Bron: Blog website Marcellino Bogers 6-5-2020
Het magazijn van het oude ziekenhuis bevond zich in de kelder. Er was geen daglicht, een paar TL-lampen verlichtten de vele stellingkasten met voorraden verband en hulpmiddelen. Dirk, een bleke magere man met een grijze stofjas aan, was nogal op zichzelf en werkte er in zijn eentje. Wij noemden hem dan ook ‘de chef’.
Als ik met een ondertekend bestelformulier aan het loket stond, had ik altijd het gevoel dat hij mij een lastige onderbreking van zijn werk vond. Hij had nooit wat je nodig had: of de bestelling was nog niet binnen of het was verkeerd besteld. Hij sloeg geen alarm toen er een lekkage was, maar ging toen het water vijf centimeter hoog stond op zijn tenen lopen. Vlak daarna was Dirk langdurig ziek of ontslagen. We deden een bijzondere ontdekking toen het magazijn werd opgeruimd: Dirk bleek nieuwe bestellingen voor op het schap te zetten, waardoor andere dozen verder en verder naar achteren geduwd werden. Het leek wel alsof we met een archeologische opgraving bezig waren, we vonden dozen vol met spullen die allang niet meer gebruikt of gemaakt werden, zoals zusterkapjes.
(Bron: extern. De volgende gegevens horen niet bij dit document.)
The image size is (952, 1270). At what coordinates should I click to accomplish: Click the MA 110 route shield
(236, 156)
Ik moest aan Dirk denken omdat het Landelijk Consortium Hulpmiddelen het ook maar niet lukt om zijn magazijn op orde te krijgen. Ik zie zorgprofessionals in de thuiszorg en verpleeghuizen verknipte incontinentiematjes, koffiefilters en theedoeken gebruiken. Al dan niet gedwongen, maar altijd vanuit een grote betrokkenheid, gaan ze het mijnenveld in, en meestal zonder voldoende bescherming, om er te laat achter te komen dat ze zomaar opeens tot de slachtoffers kunnen behoren: bijna 14000 zorgverleners zijn besmet geraakt met COVID-19 , 458 zijn opgenomen geweest en 9 zijn eraan overleden. Inmiddels is het volgens mij daarom een beroepsziekte te noemen, vergelijkbaar bij letsel als gevolg van werken met asbest, chroom-6 of oplosmiddelen.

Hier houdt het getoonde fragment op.